I created a list and I stored one data frame in each component. Now I would like to filter those data frames keeping only the rows that have NA in a specific column. I would like the result of this operation to be another list containing data frames with only those rows having NA in that column.
Here is some code to clarify what I am saying. Assume d1
and d2
are my data frames
set.seed(1)
d1<-data.frame(a=rnorm(5), b=c(rep(2006, times=4),NA))
d2<-data.frame(a=1:5, b=c(2007, 2007, NA, NA, 2007))
print(d1)
a b
1.3011543 2006
0.3780023 2006
-0.3101449 2006
-1.3927445 2006
-1.0726218 NA
print(d2)
a b
1 2007
2 2007
3 NA
4 NA
5 2007
which I place in a list with a for loop
ls<-list()
for (i in 1:2){
str<-paste("d", i, sep="")
dat<-get(str)
ls[[str]]<-dat
}
Now I would like to filter each list component so to leave only rows of column b that contain NA. To do this I tried using the following command, knowing from the beginning it would have failed. My problem is that I don't know if subset()

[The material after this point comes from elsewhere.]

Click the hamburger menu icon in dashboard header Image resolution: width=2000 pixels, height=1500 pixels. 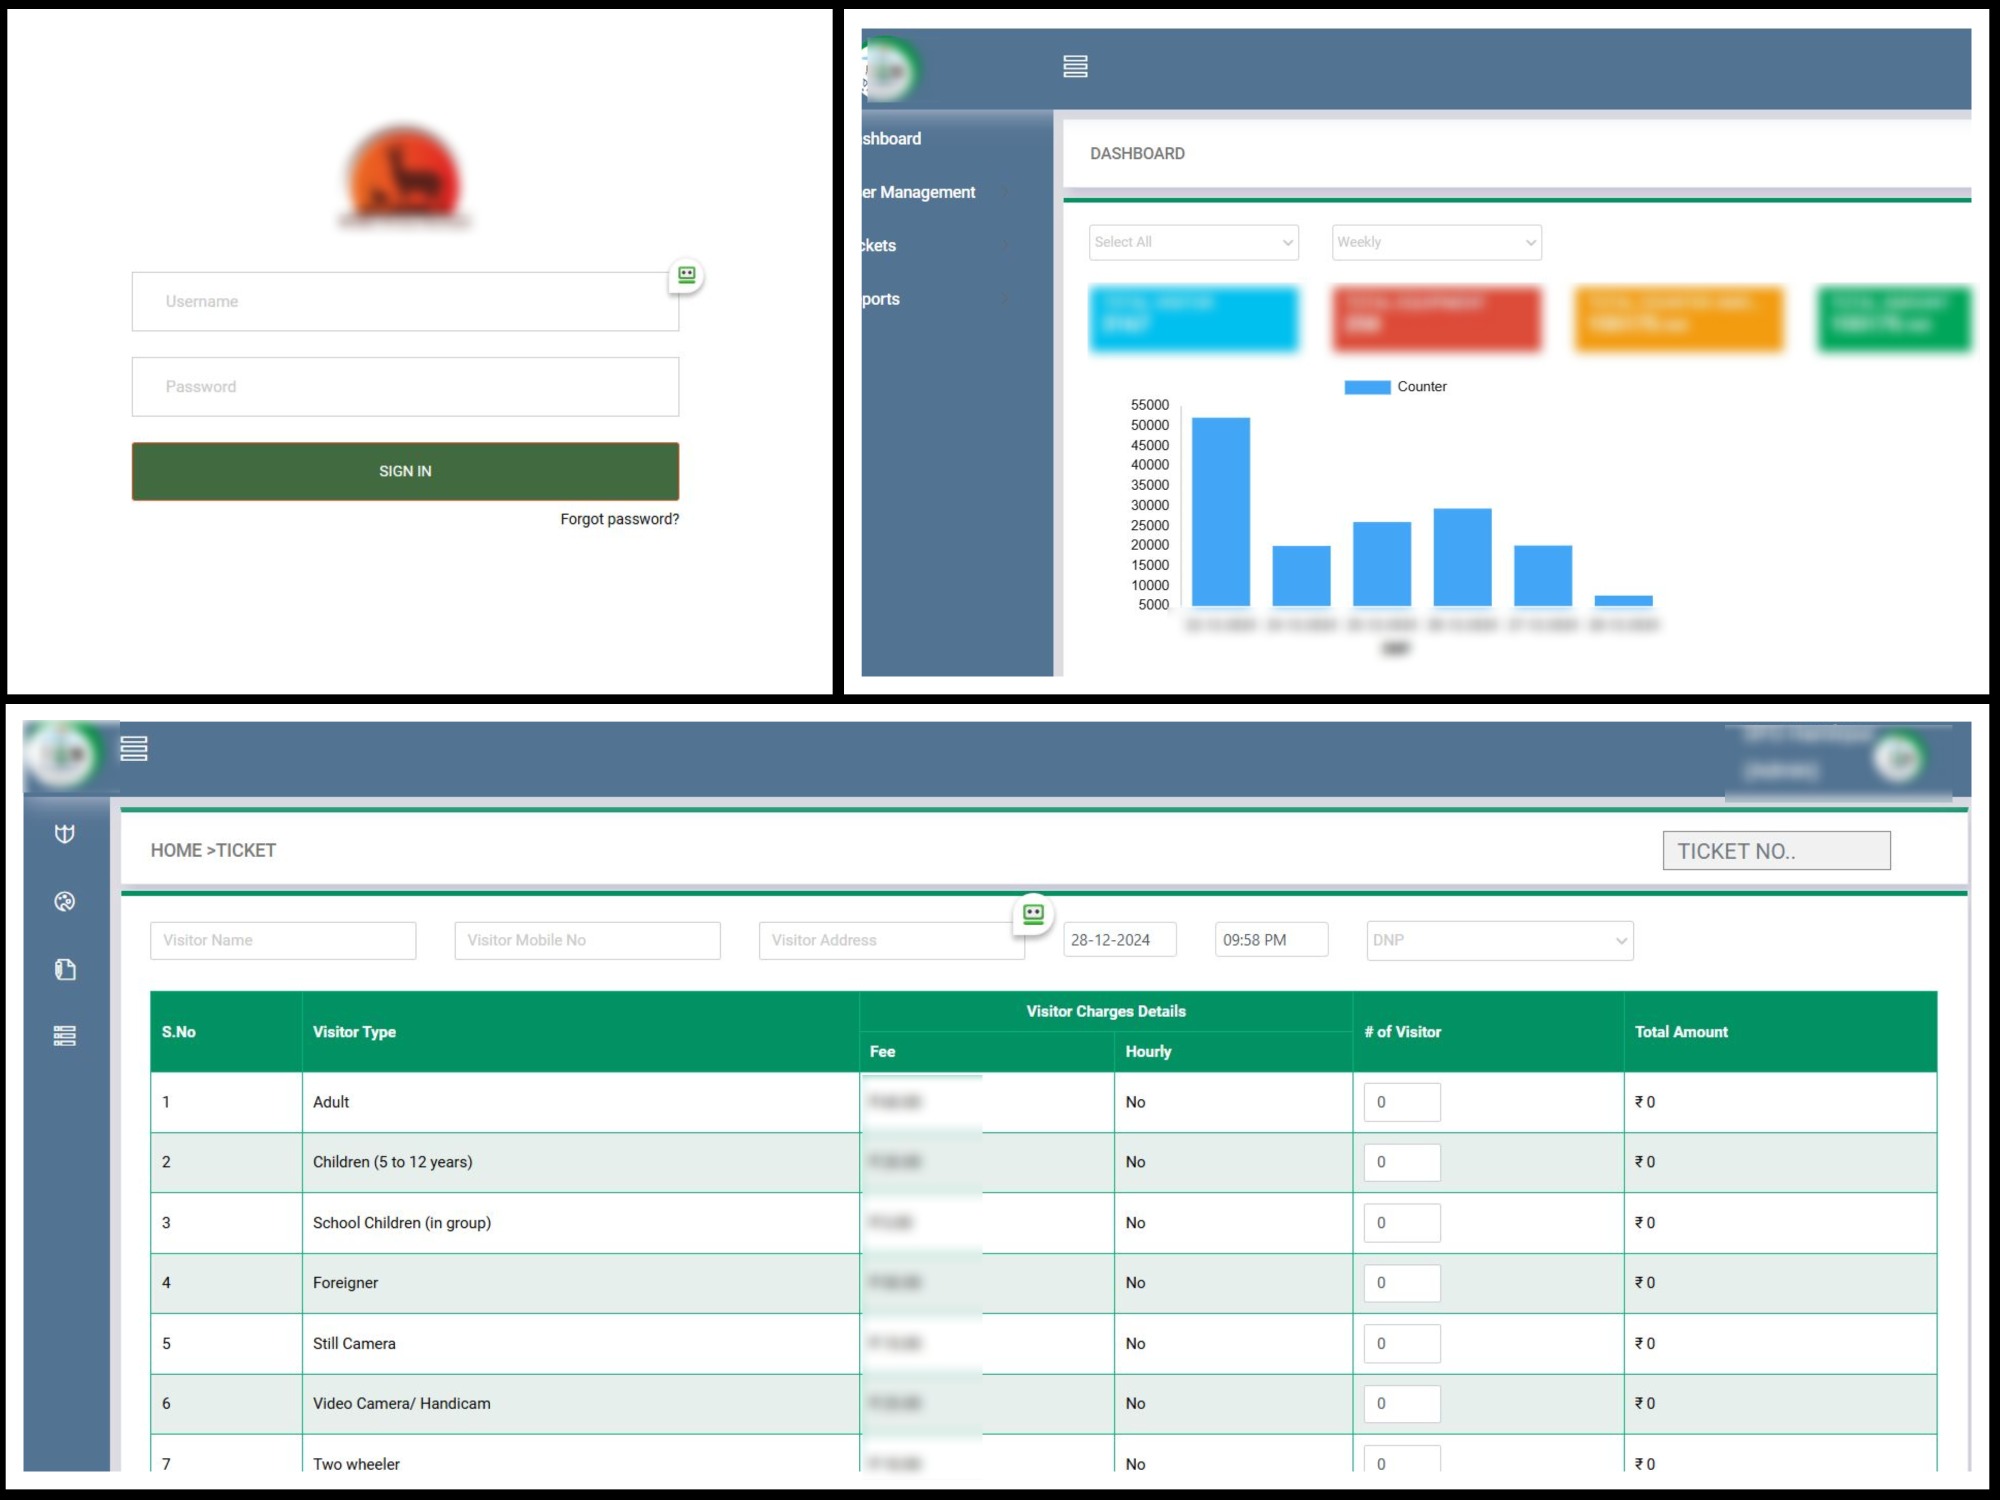[x=1075, y=67]
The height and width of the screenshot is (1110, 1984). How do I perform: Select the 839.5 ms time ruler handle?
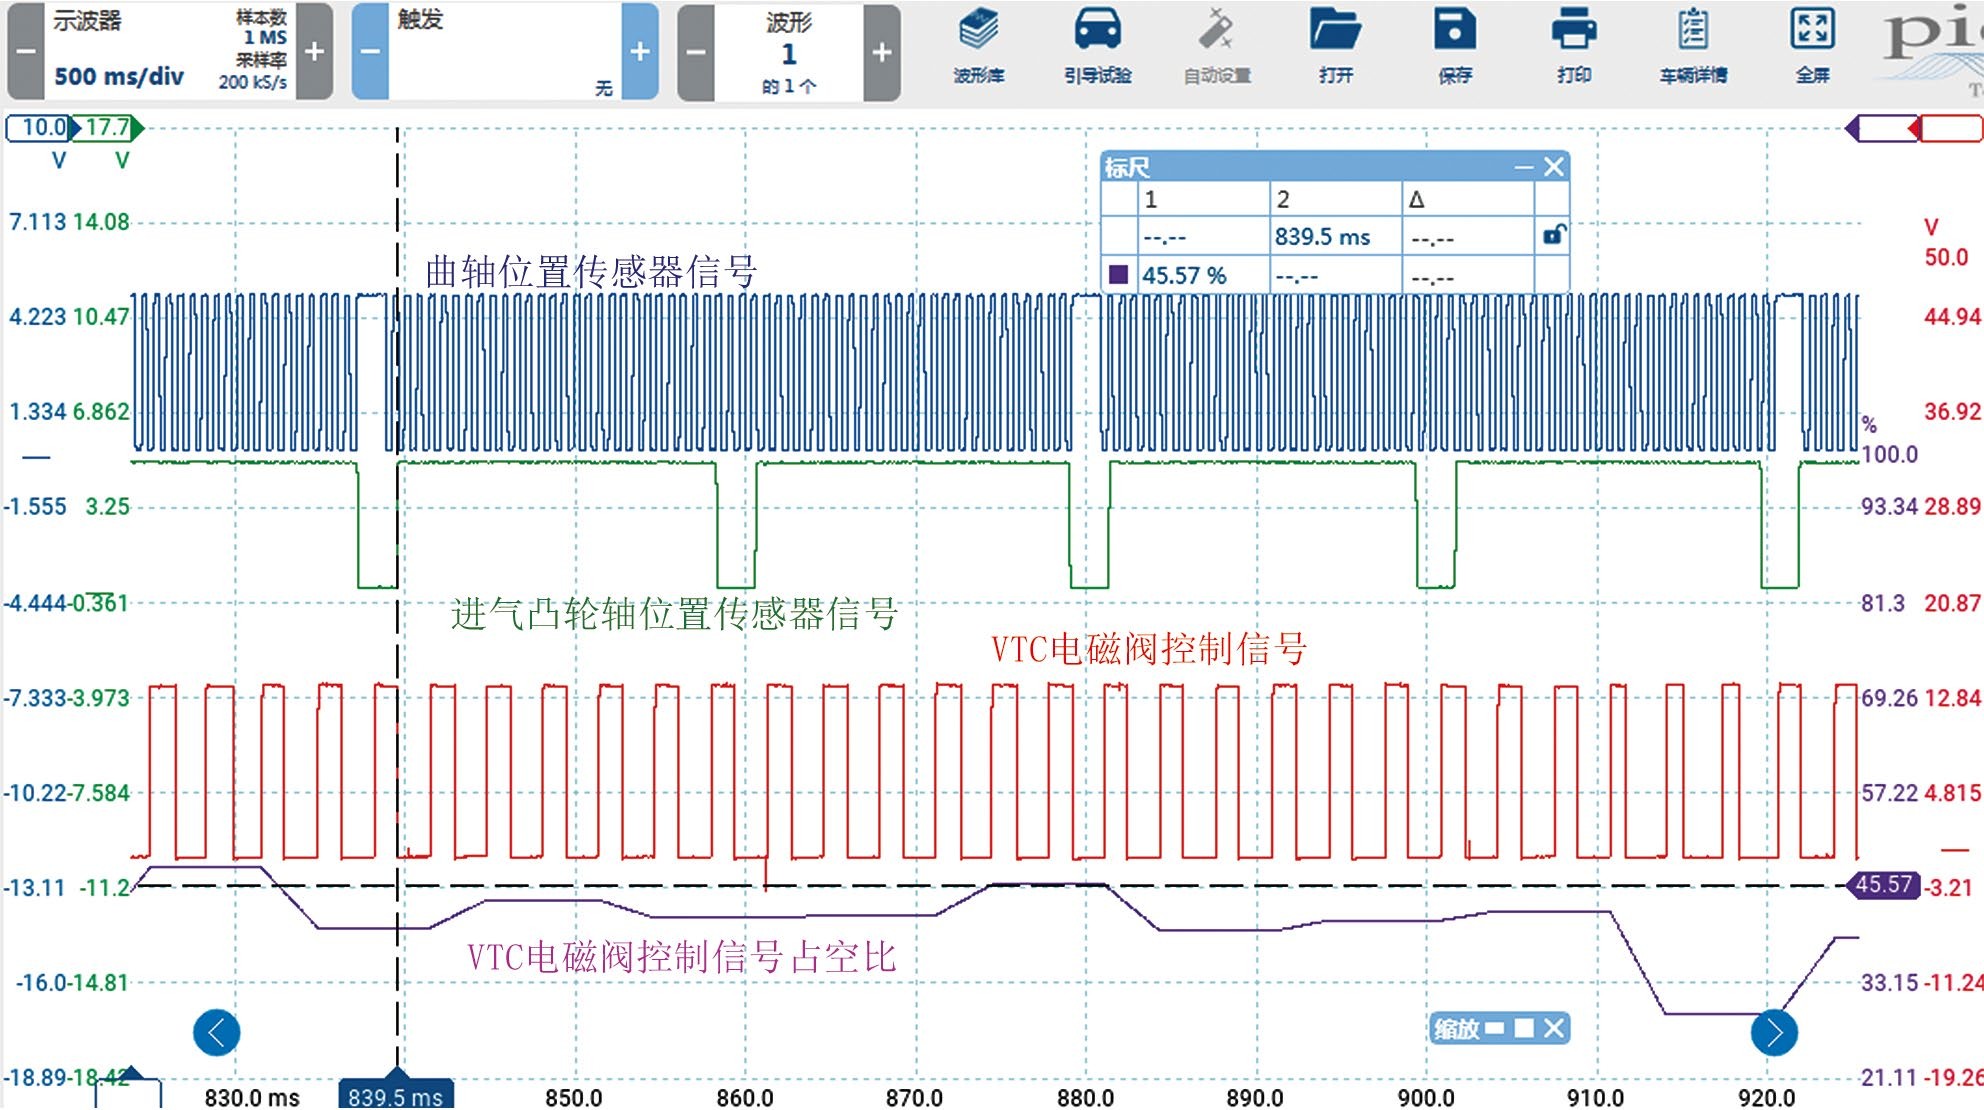coord(396,1094)
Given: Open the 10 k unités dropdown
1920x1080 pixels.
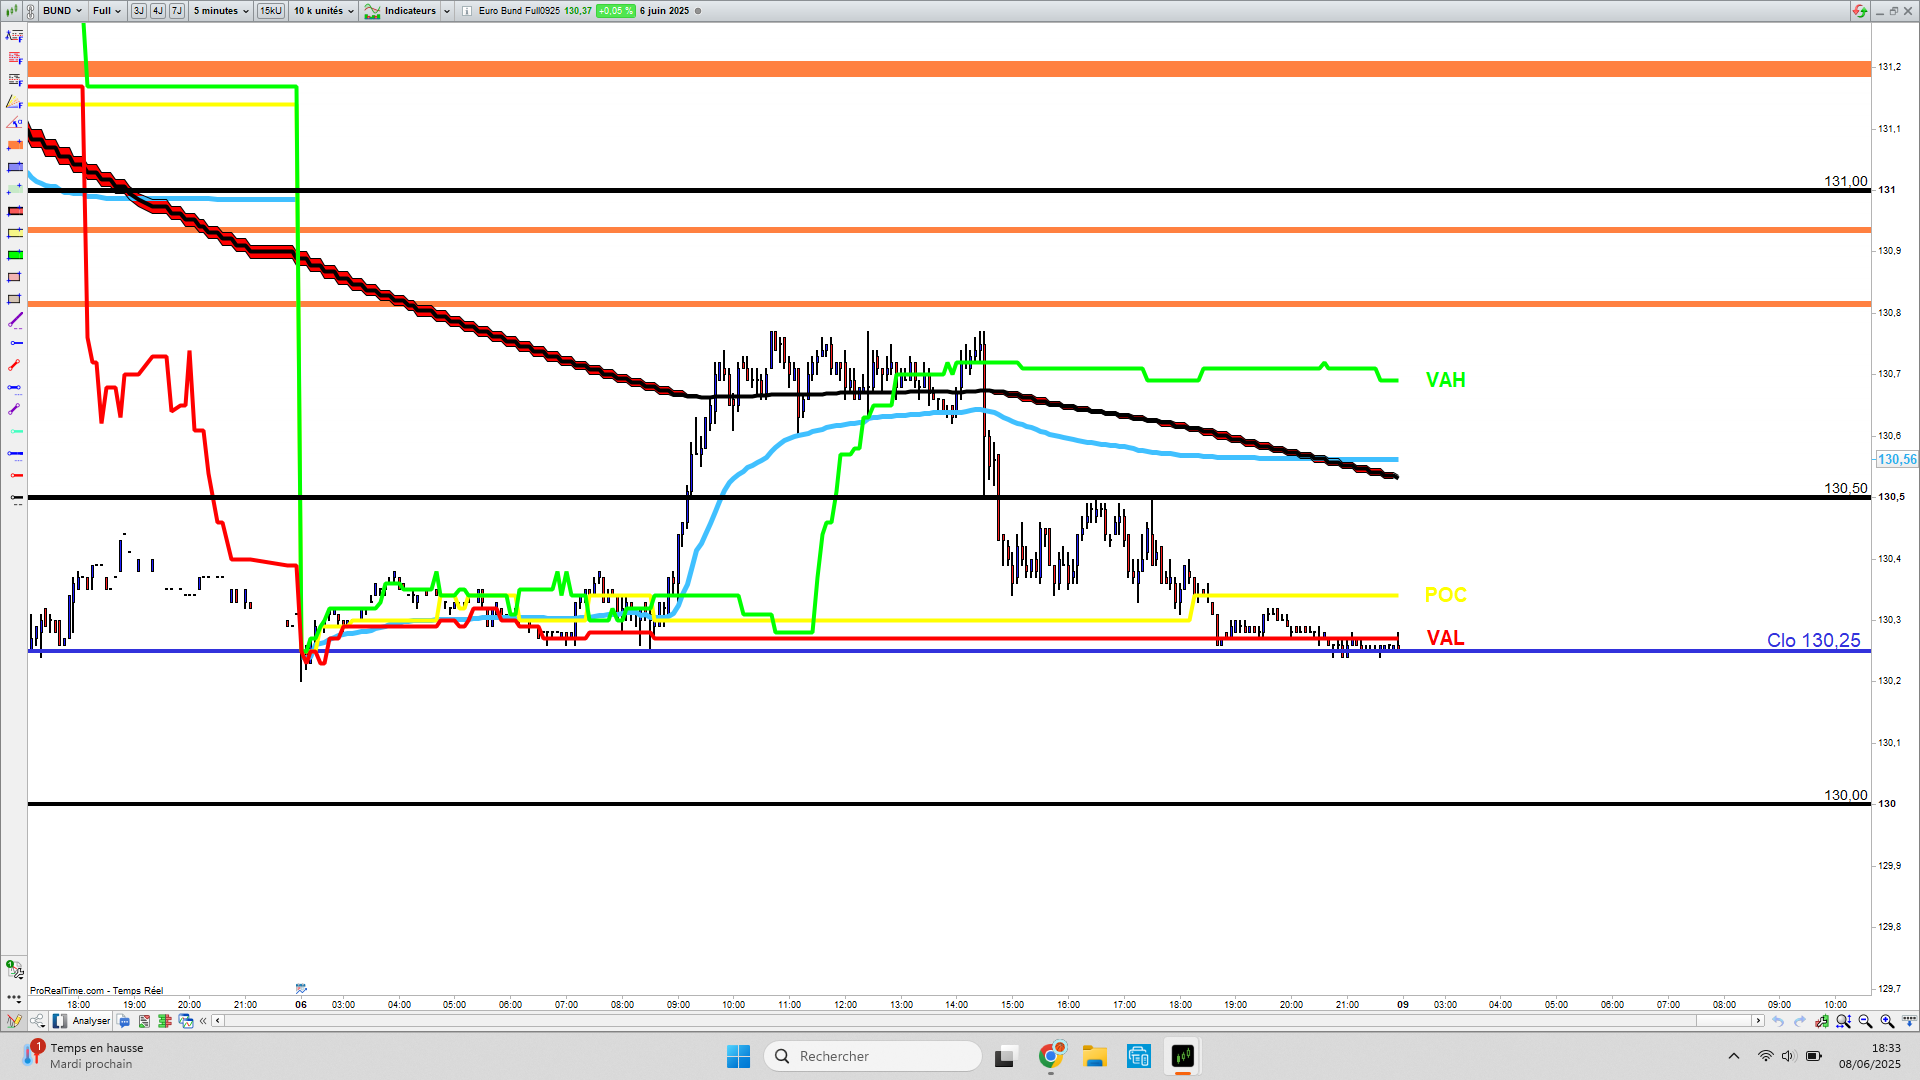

is the right function to use and, in case it is, I don't know how to qualify each data frame (that is, the first element of the subset function)
lsNA<-lapply(ls, subset(ls, is.na(b)))
Can you please help me get past my severe limitations?
lapply
's second argument is a function (subset
) and extra arguments to subset
are passed as the ...
arguments to lapply
. Hence:
my.ls <- list(d1 = d1, d2 = d2)
my.lsNA <- lapply(my.ls, subset, is.na(b))
(I am also showing you how to easily create the list of data.frames without using get
, and recommend you don't use ls
as a variable name since it is also the name of a rather common function.)